### DIRECTIONS
Lay out every line of the records below as a Markdown table with the columns Row and Line. Number the rows in order and leave out the blank lines.

### INPUT
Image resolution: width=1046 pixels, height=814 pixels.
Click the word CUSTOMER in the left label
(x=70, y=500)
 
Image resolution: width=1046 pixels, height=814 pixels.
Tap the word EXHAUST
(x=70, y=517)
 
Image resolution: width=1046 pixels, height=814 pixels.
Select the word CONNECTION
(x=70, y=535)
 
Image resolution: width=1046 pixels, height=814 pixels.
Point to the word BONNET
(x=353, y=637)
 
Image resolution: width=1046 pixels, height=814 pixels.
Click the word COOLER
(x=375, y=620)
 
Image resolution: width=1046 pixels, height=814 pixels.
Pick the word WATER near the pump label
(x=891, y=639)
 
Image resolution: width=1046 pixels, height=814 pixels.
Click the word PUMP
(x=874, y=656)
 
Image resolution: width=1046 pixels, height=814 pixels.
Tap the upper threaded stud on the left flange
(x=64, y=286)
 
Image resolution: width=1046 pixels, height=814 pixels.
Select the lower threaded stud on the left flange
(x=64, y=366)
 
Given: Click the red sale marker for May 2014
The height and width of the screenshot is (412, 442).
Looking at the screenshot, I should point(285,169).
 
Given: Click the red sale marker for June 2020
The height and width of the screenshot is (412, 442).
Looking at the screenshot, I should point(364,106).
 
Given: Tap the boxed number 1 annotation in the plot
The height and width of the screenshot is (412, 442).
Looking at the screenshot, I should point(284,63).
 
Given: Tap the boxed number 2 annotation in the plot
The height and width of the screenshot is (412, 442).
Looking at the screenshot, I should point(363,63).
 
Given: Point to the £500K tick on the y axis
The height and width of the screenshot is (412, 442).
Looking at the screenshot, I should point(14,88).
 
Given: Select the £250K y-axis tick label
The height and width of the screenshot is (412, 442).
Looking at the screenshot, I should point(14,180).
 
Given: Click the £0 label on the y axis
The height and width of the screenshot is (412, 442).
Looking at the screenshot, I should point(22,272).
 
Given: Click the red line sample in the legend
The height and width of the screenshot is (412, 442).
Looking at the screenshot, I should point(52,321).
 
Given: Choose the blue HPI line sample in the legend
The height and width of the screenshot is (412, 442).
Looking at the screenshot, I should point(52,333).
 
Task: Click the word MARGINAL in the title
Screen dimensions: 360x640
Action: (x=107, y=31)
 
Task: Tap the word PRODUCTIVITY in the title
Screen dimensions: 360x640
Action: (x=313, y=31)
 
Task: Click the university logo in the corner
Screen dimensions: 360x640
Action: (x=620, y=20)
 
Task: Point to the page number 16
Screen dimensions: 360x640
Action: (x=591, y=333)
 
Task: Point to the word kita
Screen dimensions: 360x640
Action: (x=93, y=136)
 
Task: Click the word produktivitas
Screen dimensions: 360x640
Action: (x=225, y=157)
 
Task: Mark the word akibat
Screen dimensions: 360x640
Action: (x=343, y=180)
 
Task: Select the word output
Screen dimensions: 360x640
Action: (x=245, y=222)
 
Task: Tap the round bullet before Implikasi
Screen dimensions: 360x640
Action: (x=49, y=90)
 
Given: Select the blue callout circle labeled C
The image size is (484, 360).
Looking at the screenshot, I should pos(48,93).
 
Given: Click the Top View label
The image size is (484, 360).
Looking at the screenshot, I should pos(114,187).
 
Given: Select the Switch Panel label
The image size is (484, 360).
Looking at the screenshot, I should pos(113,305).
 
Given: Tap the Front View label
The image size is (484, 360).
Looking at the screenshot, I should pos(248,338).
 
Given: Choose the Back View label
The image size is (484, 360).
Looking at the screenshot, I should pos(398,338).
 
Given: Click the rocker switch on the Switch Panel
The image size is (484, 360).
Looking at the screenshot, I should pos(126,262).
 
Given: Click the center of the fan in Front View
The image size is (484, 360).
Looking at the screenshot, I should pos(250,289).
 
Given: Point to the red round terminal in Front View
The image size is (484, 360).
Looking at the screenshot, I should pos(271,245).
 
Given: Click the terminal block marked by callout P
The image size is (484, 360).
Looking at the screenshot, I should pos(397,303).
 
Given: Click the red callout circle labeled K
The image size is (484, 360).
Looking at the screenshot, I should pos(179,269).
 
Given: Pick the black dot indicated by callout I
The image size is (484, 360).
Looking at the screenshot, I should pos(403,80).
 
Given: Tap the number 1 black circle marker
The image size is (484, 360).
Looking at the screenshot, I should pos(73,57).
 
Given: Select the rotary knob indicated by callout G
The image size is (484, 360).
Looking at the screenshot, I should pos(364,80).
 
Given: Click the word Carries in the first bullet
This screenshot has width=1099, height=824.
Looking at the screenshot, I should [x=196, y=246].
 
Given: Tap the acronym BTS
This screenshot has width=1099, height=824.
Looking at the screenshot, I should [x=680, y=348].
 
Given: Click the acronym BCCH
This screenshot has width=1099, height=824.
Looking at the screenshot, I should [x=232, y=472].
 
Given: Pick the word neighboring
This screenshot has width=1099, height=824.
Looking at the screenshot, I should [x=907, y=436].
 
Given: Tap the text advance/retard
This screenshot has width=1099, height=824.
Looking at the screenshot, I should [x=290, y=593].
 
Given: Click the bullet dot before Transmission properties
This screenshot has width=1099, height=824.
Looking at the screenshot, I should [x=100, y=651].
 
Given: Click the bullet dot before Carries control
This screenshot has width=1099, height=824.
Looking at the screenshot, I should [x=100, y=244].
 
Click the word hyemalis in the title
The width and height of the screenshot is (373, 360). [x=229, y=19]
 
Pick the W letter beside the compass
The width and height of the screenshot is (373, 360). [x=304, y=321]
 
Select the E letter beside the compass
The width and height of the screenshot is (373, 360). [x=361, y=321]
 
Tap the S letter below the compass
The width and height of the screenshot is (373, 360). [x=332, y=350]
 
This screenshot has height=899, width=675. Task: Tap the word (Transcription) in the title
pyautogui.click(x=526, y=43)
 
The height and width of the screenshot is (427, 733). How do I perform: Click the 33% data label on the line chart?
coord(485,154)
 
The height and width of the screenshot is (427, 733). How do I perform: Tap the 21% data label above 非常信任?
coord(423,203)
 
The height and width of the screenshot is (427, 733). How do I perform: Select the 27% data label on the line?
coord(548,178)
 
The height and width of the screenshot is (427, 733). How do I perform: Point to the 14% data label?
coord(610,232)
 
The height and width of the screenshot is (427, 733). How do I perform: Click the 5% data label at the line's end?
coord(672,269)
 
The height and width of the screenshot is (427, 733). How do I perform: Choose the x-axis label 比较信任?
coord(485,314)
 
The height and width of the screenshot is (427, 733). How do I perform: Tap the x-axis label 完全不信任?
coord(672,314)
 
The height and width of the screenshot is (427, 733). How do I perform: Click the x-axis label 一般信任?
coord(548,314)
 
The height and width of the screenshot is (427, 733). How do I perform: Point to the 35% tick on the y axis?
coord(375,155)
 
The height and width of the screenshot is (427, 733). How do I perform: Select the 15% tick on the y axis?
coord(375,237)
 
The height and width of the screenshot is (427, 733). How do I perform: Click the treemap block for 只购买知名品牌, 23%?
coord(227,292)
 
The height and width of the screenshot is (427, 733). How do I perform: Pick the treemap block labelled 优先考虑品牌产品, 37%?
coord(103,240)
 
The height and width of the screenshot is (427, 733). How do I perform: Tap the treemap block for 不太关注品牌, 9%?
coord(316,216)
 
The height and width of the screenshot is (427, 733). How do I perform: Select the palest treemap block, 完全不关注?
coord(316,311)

### TASK RESPONSE
| Row | Line |
|---|---|
| 1 | Image resolution: width=1046 pixels, height=814 pixels. |
| 2 | Click the word CUSTOMER in the left label |
| 3 | (x=70, y=500) |
| 4 | Image resolution: width=1046 pixels, height=814 pixels. |
| 5 | Tap the word EXHAUST |
| 6 | (x=70, y=517) |
| 7 | Image resolution: width=1046 pixels, height=814 pixels. |
| 8 | Select the word CONNECTION |
| 9 | (x=70, y=535) |
| 10 | Image resolution: width=1046 pixels, height=814 pixels. |
| 11 | Point to the word BONNET |
| 12 | (x=353, y=637) |
| 13 | Image resolution: width=1046 pixels, height=814 pixels. |
| 14 | Click the word COOLER |
| 15 | (x=375, y=620) |
| 16 | Image resolution: width=1046 pixels, height=814 pixels. |
| 17 | Pick the word WATER near the pump label |
| 18 | (x=891, y=639) |
| 19 | Image resolution: width=1046 pixels, height=814 pixels. |
| 20 | Click the word PUMP |
| 21 | (x=874, y=656) |
| 22 | Image resolution: width=1046 pixels, height=814 pixels. |
| 23 | Tap the upper threaded stud on the left flange |
| 24 | (x=64, y=286) |
| 25 | Image resolution: width=1046 pixels, height=814 pixels. |
| 26 | Select the lower threaded stud on the left flange |
| 27 | (x=64, y=366) |
| 28 | Given: Click the red sale marker for May 2014 |
| 29 | The height and width of the screenshot is (412, 442). |
| 30 | Looking at the screenshot, I should point(285,169). |
| 31 | Given: Click the red sale marker for June 2020 |
| 32 | The height and width of the screenshot is (412, 442). |
| 33 | Looking at the screenshot, I should point(364,106). |
| 34 | Given: Tap the boxed number 1 annotation in the plot |
| 35 | The height and width of the screenshot is (412, 442). |
| 36 | Looking at the screenshot, I should point(284,63). |
| 37 | Given: Tap the boxed number 2 annotation in the plot |
| 38 | The height and width of the screenshot is (412, 442). |
| 39 | Looking at the screenshot, I should point(363,63). |
| 40 | Given: Point to the £500K tick on the y axis |
| 41 | The height and width of the screenshot is (412, 442). |
| 42 | Looking at the screenshot, I should point(14,88). |
| 43 | Given: Select the £250K y-axis tick label |
| 44 | The height and width of the screenshot is (412, 442). |
| 45 | Looking at the screenshot, I should point(14,180). |
| 46 | Given: Click the £0 label on the y axis |
| 47 | The height and width of the screenshot is (412, 442). |
| 48 | Looking at the screenshot, I should point(22,272). |
| 49 | Given: Click the red line sample in the legend |
| 50 | The height and width of the screenshot is (412, 442). |
| 51 | Looking at the screenshot, I should point(52,321). |
| 52 | Given: Choose the blue HPI line sample in the legend |
| 53 | The height and width of the screenshot is (412, 442). |
| 54 | Looking at the screenshot, I should point(52,333). |
| 55 | Task: Click the word MARGINAL in the title |
| 56 | Screen dimensions: 360x640 |
| 57 | Action: (x=107, y=31) |
| 58 | Task: Tap the word PRODUCTIVITY in the title |
| 59 | Screen dimensions: 360x640 |
| 60 | Action: (x=313, y=31) |
| 61 | Task: Click the university logo in the corner |
| 62 | Screen dimensions: 360x640 |
| 63 | Action: (x=620, y=20) |
| 64 | Task: Point to the page number 16 |
| 65 | Screen dimensions: 360x640 |
| 66 | Action: (x=591, y=333) |
| 67 | Task: Point to the word kita |
| 68 | Screen dimensions: 360x640 |
| 69 | Action: (x=93, y=136) |
| 70 | Task: Click the word produktivitas |
| 71 | Screen dimensions: 360x640 |
| 72 | Action: (x=225, y=157) |
| 73 | Task: Mark the word akibat |
| 74 | Screen dimensions: 360x640 |
| 75 | Action: (x=343, y=180) |
| 76 | Task: Select the word output |
| 77 | Screen dimensions: 360x640 |
| 78 | Action: (x=245, y=222) |
| 79 | Task: Tap the round bullet before Implikasi |
| 80 | Screen dimensions: 360x640 |
| 81 | Action: (x=49, y=90) |
| 82 | Given: Select the blue callout circle labeled C |
| 83 | The image size is (484, 360). |
| 84 | Looking at the screenshot, I should pos(48,93). |
| 85 | Given: Click the Top View label |
| 86 | The image size is (484, 360). |
| 87 | Looking at the screenshot, I should pos(114,187). |
| 88 | Given: Select the Switch Panel label |
| 89 | The image size is (484, 360). |
| 90 | Looking at the screenshot, I should pos(113,305). |
| 91 | Given: Tap the Front View label |
| 92 | The image size is (484, 360). |
| 93 | Looking at the screenshot, I should pos(248,338). |
| 94 | Given: Choose the Back View label |
| 95 | The image size is (484, 360). |
| 96 | Looking at the screenshot, I should pos(398,338). |
| 97 | Given: Click the rocker switch on the Switch Panel |
| 98 | The image size is (484, 360). |
| 99 | Looking at the screenshot, I should pos(126,262). |
| 100 | Given: Click the center of the fan in Front View |
| 101 | The image size is (484, 360). |
| 102 | Looking at the screenshot, I should pos(250,289). |
| 103 | Given: Point to the red round terminal in Front View |
| 104 | The image size is (484, 360). |
| 105 | Looking at the screenshot, I should pos(271,245). |
| 106 | Given: Click the terminal block marked by callout P |
| 107 | The image size is (484, 360). |
| 108 | Looking at the screenshot, I should pos(397,303). |
| 109 | Given: Click the red callout circle labeled K |
| 110 | The image size is (484, 360). |
| 111 | Looking at the screenshot, I should pos(179,269). |
| 112 | Given: Pick the black dot indicated by callout I |
| 113 | The image size is (484, 360). |
| 114 | Looking at the screenshot, I should pos(403,80). |
| 115 | Given: Tap the number 1 black circle marker |
| 116 | The image size is (484, 360). |
| 117 | Looking at the screenshot, I should pos(73,57). |
| 118 | Given: Select the rotary knob indicated by callout G |
| 119 | The image size is (484, 360). |
| 120 | Looking at the screenshot, I should pos(364,80). |
| 121 | Given: Click the word Carries in the first bullet |
| 122 | This screenshot has width=1099, height=824. |
| 123 | Looking at the screenshot, I should [x=196, y=246]. |
| 124 | Given: Tap the acronym BTS |
| 125 | This screenshot has width=1099, height=824. |
| 126 | Looking at the screenshot, I should [x=680, y=348]. |
| 127 | Given: Click the acronym BCCH |
| 128 | This screenshot has width=1099, height=824. |
| 129 | Looking at the screenshot, I should [x=232, y=472]. |
| 130 | Given: Pick the word neighboring |
| 131 | This screenshot has width=1099, height=824. |
| 132 | Looking at the screenshot, I should [x=907, y=436]. |
| 133 | Given: Tap the text advance/retard |
| 134 | This screenshot has width=1099, height=824. |
| 135 | Looking at the screenshot, I should [x=290, y=593]. |
| 136 | Given: Click the bullet dot before Transmission properties |
| 137 | This screenshot has width=1099, height=824. |
| 138 | Looking at the screenshot, I should [x=100, y=651]. |
| 139 | Given: Click the bullet dot before Carries control |
| 140 | This screenshot has width=1099, height=824. |
| 141 | Looking at the screenshot, I should [x=100, y=244]. |
| 142 | Click the word hyemalis in the title |
| 143 | The width and height of the screenshot is (373, 360). [x=229, y=19] |
| 144 | Pick the W letter beside the compass |
| 145 | The width and height of the screenshot is (373, 360). [x=304, y=321] |
| 146 | Select the E letter beside the compass |
| 147 | The width and height of the screenshot is (373, 360). [x=361, y=321] |
| 148 | Tap the S letter below the compass |
| 149 | The width and height of the screenshot is (373, 360). [x=332, y=350] |
| 150 | This screenshot has height=899, width=675. Task: Tap the word (Transcription) in the title |
| 151 | pyautogui.click(x=526, y=43) |
| 152 | The height and width of the screenshot is (427, 733). How do I perform: Click the 33% data label on the line chart? |
| 153 | coord(485,154) |
| 154 | The height and width of the screenshot is (427, 733). How do I perform: Tap the 21% data label above 非常信任? |
| 155 | coord(423,203) |
| 156 | The height and width of the screenshot is (427, 733). How do I perform: Select the 27% data label on the line? |
| 157 | coord(548,178) |
| 158 | The height and width of the screenshot is (427, 733). How do I perform: Point to the 14% data label? |
| 159 | coord(610,232) |
| 160 | The height and width of the screenshot is (427, 733). How do I perform: Click the 5% data label at the line's end? |
| 161 | coord(672,269) |
| 162 | The height and width of the screenshot is (427, 733). How do I perform: Choose the x-axis label 比较信任? |
| 163 | coord(485,314) |
| 164 | The height and width of the screenshot is (427, 733). How do I perform: Tap the x-axis label 完全不信任? |
| 165 | coord(672,314) |
| 166 | The height and width of the screenshot is (427, 733). How do I perform: Click the x-axis label 一般信任? |
| 167 | coord(548,314) |
| 168 | The height and width of the screenshot is (427, 733). How do I perform: Point to the 35% tick on the y axis? |
| 169 | coord(375,155) |
| 170 | The height and width of the screenshot is (427, 733). How do I perform: Select the 15% tick on the y axis? |
| 171 | coord(375,237) |
| 172 | The height and width of the screenshot is (427, 733). How do I perform: Click the treemap block for 只购买知名品牌, 23%? |
| 173 | coord(227,292) |
| 174 | The height and width of the screenshot is (427, 733). How do I perform: Pick the treemap block labelled 优先考虑品牌产品, 37%? |
| 175 | coord(103,240) |
| 176 | The height and width of the screenshot is (427, 733). How do I perform: Tap the treemap block for 不太关注品牌, 9%? |
| 177 | coord(316,216) |
| 178 | The height and width of the screenshot is (427, 733). How do I perform: Select the palest treemap block, 完全不关注? |
| 179 | coord(316,311) |